Yep +1 for working in IT and being called a coffee snob!

I do get a lot of visitors to my office which is nice.


----------



## Missy (Mar 9, 2016)

Simple solution. Stop working and then nobody knows... Until your toddler starts "making coffee" at play groups.


----------



## Scotford (Apr 24, 2014)

Quit your job and become a professional coffee weirdo geek.

please excuse any brevity, I'm a moron with a mobile


----------



## Daren (Jan 16, 2012)

Embrace the geekiness ?. They can't help being ignorant - poor soles


----------



## garydyke1 (Mar 9, 2011)

Try being branded a weirdo at work when your work itself involves making coffee..lol


----------



## grumpydaddy (Oct 20, 2014)

"Want a coffee"

"er.... No thanks"

"Oh I forgot. You're a coffee snob now aren't you"

but that is not how I see it when I think of how few rungs up the "enthusiast" ladder I have progressed and I certainly don't preach. The boot is now on the other foot however.... The instant folks are heathens

Perhaps we should call them "coffee pagans" when they opine on the subject


----------



## garydyke1 (Mar 9, 2011)

me ''You should purge and wipe the steam wand every time you use it''

x ''You're such a coffee snob''

me ''erm''


----------



## Thecatlinux (Mar 10, 2014)

I have found calling it 'coffee flavoured drink' normally shuts most people up


----------



## hotmetal (Oct 31, 2013)

Funny how people get all eggy and bent out of shape when you decline the offer of instant or make your own with an Aeropress or V60 and they have to resort to calling you a 'snob'. It's not as if anyone ever says "pah! Instant? Get thee behind me". You don't get this with beer - if you say you like [insert craft beer of choice] people tend to be cool with that, or even interested (unless it's just a mass produced lager in a poncy bottle that is well known as a poseurbräu).


----------



## hotmetal (Oct 31, 2013)

Thecatlinux said:


> I have found calling it 'coffee flavoured drink' normally shuts most people up


You should see the flaming that happens on certain cycle forums when someone refers to a cheap bike as a "BSO" (bike shaped object)!


----------



## johnealey (May 19, 2014)

Recently having got fed up with comments like the preceding, I started offering to make the individual a "cup of snob" as a side by side with the cup of instant machiney stuff, works a treat every time.

Downside, I now make lots of coffee for people when out and about









John


----------



## MediumRoastSteam (Jul 7, 2015)

Welcome to the club. Don't worry, soon enough they will be asking you about machines, coffee beans and grinders.
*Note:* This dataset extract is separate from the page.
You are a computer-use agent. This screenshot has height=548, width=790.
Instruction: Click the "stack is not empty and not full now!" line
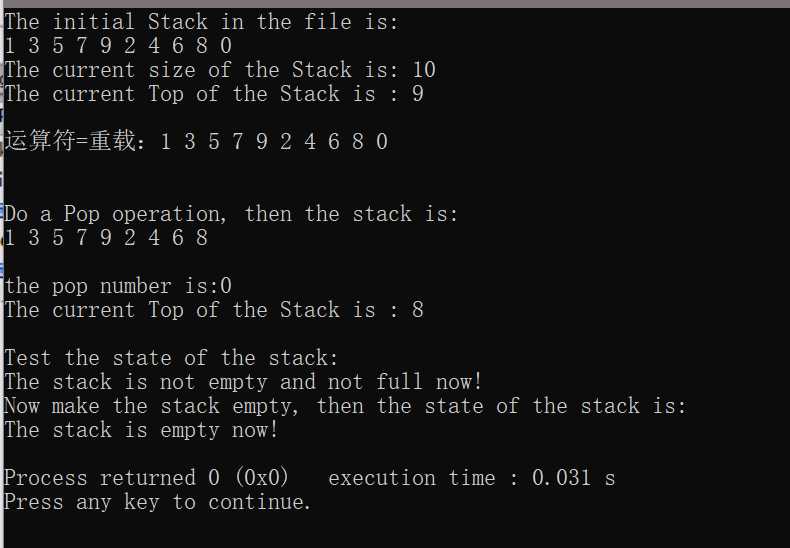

I have actually sold my old setup to someone at work, and another colleague asked me to buy a grinder on his behalf. ;-)


----------



## hotmetal (Oct 31, 2013)

It was talking to a bloke at work about his aeropress (first time I had seen one) that got me onto this forum. ... we all had to share a big cafetiere and pre-ground, but Neil was there with his AP and quality beans. I tried a sip, next thing you know he's told me about CFUK and now look what happened!


----------



## Hairy_Hogg (Jul 23, 2015)

The one retort I have used in the past that makes people pause to think is "if you were making a cake would you not weigh the ingredients to ensure it tasted the way to expected it to". I must admit only about 3 in 10 people agree...


----------



## CoseleyKen (Oct 12, 2016)

Well you know what they say..............You can't educate pork!


----------



## El carajillo (Mar 16, 2013)

hotmetal said:


> It was talking to a bloke at work about his aeropress (first time I had seen one) that got me onto this forum. ... we all had to share a big cafetiere and pre-ground, but Neil was there with his AP and quality beans. I tried a sip, next thing you know he's told me about CFUK and now look what happened!


You are now richer in experience and poorer in pocket


----------



## 4085 (Nov 23, 2012)

I was paid a compliment two days ago. My niece and her friend who I had not met before came around. I made them a coffee and her comment was, 'oh, this is just like Costa'

e thinks of the old adage, you cannot polish a turd!


----------



## DavecUK (Aug 6, 2013)

AndyDClements said:


> A colleague was set to do a "coffee run", well people walk and the liquid from the vending machine really isn't coffee. As part of the polite routine to decline I passed comment that I'm only drinking decent coffee now so not even the stuff from the canteen (it's a B2C machine that produces really bitter brown liquid). The colleague commented that I could become as bad as Chris Hoy who he'd seen on TV making a comment about making coffee from ground beans* and how Mr Hoy measures the amount that comes out over a set time.
> 
> My response seemed to me, quite reasonable, I just explained how it's about getting the right amount of liquid from the weight of grinds, over the right duration. *I didn't even ask what else decent coffee can be made from.
> 
> ...


Brings to mind the words of the Poet Emily Dickinson

Much Madness is divinest Sense -

To a discerning Eye -

Much Sense - the starkest Madness -

'Tis the Majority

In this, as all, prevail -

Assent - and you are sane -

Demur - you're straightway dangerous -

And handled with a Chain -

Emily was seen by many in society as mad and probably wrote this as a defence of her beliefs. In as much as, people who really understand, what seems crazy is actually the right way and what seems sensible to most is actually crazy e.g. Nespresso or instant coffee and coffee made fresh ground beans. So you're in good company.


----------



## PeterF (Aug 25, 2014)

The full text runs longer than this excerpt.